→ **Your goal**: Exactly the lines from the one containing "Where should I" through the end of the data, and nothing more, should be retyped; pictures stay out.

→ **Supplied entries**:
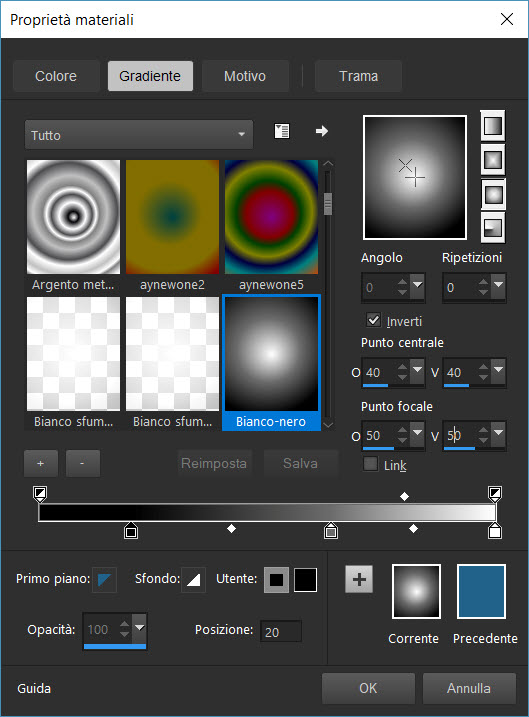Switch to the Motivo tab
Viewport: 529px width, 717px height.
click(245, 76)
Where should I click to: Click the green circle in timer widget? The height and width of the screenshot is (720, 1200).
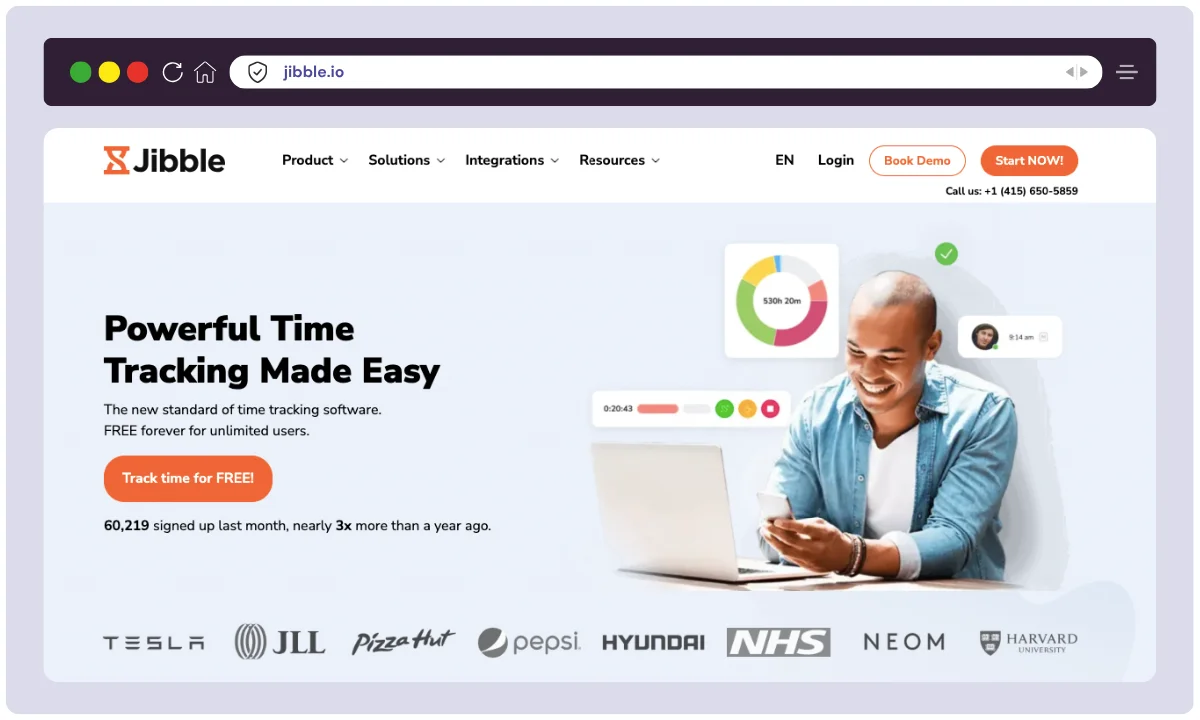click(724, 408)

→ **Reply**:
Where should I click to: Click the green circle in timer widget? The height and width of the screenshot is (720, 1200).
click(724, 408)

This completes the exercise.